Assignment:
What is wanted is an exact copy of the lines from the top of the listing through the line containing "[Diapositive suivante] (168, 1293)".

Material for this task:
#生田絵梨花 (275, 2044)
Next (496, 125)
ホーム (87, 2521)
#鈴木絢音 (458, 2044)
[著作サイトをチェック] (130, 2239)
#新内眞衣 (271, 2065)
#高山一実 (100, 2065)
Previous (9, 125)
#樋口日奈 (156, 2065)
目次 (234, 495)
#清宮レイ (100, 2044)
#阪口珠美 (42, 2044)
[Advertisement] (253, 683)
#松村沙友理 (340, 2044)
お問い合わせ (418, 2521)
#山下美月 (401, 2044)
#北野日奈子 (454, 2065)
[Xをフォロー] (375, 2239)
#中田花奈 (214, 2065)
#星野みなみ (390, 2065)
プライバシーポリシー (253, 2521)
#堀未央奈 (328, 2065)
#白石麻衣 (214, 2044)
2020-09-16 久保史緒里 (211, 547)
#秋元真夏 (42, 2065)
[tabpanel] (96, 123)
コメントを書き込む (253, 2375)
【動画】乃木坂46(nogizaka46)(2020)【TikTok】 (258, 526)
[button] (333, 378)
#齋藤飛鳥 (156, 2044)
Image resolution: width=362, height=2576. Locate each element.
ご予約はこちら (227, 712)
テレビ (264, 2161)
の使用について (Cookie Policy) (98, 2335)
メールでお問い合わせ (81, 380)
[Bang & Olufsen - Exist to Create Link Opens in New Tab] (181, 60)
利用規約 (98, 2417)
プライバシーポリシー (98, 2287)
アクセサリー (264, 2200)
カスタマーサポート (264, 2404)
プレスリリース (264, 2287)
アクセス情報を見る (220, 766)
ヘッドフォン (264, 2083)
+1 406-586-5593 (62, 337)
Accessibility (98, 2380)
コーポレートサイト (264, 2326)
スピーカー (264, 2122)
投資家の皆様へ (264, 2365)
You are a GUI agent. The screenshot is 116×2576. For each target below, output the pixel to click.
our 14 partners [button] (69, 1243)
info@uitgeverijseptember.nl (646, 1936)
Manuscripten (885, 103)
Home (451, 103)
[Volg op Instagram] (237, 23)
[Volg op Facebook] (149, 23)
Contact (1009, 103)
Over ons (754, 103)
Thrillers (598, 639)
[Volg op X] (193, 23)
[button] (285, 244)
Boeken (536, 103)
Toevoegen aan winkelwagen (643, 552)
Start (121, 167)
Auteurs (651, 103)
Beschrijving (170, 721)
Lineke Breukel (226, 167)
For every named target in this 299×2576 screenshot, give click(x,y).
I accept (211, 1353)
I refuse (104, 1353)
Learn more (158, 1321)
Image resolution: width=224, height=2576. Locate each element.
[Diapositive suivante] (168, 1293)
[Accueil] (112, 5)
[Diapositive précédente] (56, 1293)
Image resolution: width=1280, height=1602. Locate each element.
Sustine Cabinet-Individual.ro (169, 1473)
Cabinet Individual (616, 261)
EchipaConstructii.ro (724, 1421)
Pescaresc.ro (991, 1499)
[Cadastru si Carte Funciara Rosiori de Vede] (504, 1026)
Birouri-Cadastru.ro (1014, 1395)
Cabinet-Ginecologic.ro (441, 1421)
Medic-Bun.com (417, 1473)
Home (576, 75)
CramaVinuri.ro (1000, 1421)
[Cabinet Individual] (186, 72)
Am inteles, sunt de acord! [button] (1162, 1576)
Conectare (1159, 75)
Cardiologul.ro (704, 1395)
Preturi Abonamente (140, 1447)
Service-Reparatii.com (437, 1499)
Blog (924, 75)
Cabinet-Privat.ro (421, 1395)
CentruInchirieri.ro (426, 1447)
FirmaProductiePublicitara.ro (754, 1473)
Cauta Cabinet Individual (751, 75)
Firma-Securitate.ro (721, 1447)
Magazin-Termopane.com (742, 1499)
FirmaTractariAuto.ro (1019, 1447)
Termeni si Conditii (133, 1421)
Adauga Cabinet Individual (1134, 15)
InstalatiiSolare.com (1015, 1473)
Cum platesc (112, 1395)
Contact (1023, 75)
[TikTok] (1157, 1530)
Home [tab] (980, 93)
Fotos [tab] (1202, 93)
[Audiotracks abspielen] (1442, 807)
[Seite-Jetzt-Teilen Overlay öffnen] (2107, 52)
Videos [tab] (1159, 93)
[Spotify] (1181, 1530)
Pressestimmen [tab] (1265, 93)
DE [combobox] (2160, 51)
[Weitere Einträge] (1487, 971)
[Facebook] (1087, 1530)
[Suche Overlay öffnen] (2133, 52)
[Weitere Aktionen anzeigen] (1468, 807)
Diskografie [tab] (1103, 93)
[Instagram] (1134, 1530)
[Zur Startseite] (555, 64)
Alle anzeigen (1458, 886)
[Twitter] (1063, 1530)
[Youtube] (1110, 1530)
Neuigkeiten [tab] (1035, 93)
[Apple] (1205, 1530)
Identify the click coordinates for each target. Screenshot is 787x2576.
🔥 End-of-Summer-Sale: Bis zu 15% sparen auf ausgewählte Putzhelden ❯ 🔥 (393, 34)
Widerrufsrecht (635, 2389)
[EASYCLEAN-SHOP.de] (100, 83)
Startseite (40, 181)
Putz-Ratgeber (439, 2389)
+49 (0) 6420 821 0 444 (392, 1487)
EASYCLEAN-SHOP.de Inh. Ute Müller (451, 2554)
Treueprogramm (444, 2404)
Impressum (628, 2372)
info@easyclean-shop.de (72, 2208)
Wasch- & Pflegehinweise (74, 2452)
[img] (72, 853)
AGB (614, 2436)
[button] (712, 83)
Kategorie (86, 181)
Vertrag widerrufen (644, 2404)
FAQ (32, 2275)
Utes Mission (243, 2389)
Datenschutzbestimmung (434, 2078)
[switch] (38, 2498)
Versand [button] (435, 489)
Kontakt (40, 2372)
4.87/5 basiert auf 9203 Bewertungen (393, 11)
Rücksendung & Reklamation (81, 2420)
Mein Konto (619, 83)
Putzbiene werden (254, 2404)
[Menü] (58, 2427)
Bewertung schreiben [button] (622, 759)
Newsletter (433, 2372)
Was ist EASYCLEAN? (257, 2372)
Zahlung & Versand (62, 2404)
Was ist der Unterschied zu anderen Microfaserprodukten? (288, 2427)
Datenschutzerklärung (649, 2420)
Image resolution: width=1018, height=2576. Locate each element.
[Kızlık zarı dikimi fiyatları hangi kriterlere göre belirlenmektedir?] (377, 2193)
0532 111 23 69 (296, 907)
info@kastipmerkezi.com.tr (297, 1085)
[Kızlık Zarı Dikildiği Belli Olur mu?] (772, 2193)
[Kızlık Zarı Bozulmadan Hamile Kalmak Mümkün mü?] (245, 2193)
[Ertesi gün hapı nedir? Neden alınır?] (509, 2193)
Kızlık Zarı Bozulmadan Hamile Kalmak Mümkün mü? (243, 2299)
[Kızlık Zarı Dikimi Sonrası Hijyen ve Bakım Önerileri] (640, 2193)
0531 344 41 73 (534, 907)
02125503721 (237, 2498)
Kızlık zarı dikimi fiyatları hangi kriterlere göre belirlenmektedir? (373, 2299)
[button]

Finished exercise:
#生田絵梨花 (275, 2044)
Next (496, 125)
ホーム (87, 2521)
#鈴木絢音 (458, 2044)
[著作サイトをチェック] (130, 2239)
#新内眞衣 (271, 2065)
#高山一実 (100, 2065)
Previous (9, 125)
#樋口日奈 (156, 2065)
目次 (234, 495)
#清宮レイ (100, 2044)
#阪口珠美 (42, 2044)
[Advertisement] (253, 683)
#松村沙友理 (340, 2044)
お問い合わせ (418, 2521)
#山下美月 (401, 2044)
#北野日奈子 (454, 2065)
[Xをフォロー] (375, 2239)
#中田花奈 (214, 2065)
#星野みなみ (390, 2065)
プライバシーポリシー (253, 2521)
#堀未央奈 (328, 2065)
#白石麻衣 (214, 2044)
2020-09-16 久保史緒里 (211, 547)
#秋元真夏 (42, 2065)
[tabpanel] (96, 123)
コメントを書き込む (253, 2375)
【動画】乃木坂46(nogizaka46)(2020)【TikTok】 (258, 526)
[button] (333, 378)
#齋藤飛鳥 (156, 2044)
Image resolution: width=362, height=2576. Locate each element.
ご予約はこちら (227, 712)
テレビ (264, 2161)
の使用について (Cookie Policy) (98, 2335)
メールでお問い合わせ (81, 380)
[Bang & Olufsen - Exist to Create Link Opens in New Tab] (181, 60)
利用規約 (98, 2417)
プライバシーポリシー (98, 2287)
アクセサリー (264, 2200)
カスタマーサポート (264, 2404)
プレスリリース (264, 2287)
アクセス情報を見る (220, 766)
ヘッドフォン (264, 2083)
+1 406-586-5593 (62, 337)
Accessibility (98, 2380)
コーポレートサイト (264, 2326)
スピーカー (264, 2122)
投資家の皆様へ (264, 2365)
You are a GUI agent. The screenshot is 116×2576. For each target below, output the pixel to click.
our 14 partners [button] (69, 1243)
info@uitgeverijseptember.nl (646, 1936)
Manuscripten (885, 103)
Home (451, 103)
[Volg op Instagram] (237, 23)
[Volg op Facebook] (149, 23)
Contact (1009, 103)
Over ons (754, 103)
Thrillers (598, 639)
[Volg op X] (193, 23)
[button] (285, 244)
Boeken (536, 103)
Toevoegen aan winkelwagen (643, 552)
Start (121, 167)
Auteurs (651, 103)
Beschrijving (170, 721)
Lineke Breukel (226, 167)
For every named target in this 299×2576 screenshot, give click(x,y).
I accept (211, 1353)
I refuse (104, 1353)
Learn more (158, 1321)
Image resolution: width=224, height=2576. Locate each element.
[Diapositive suivante] (168, 1293)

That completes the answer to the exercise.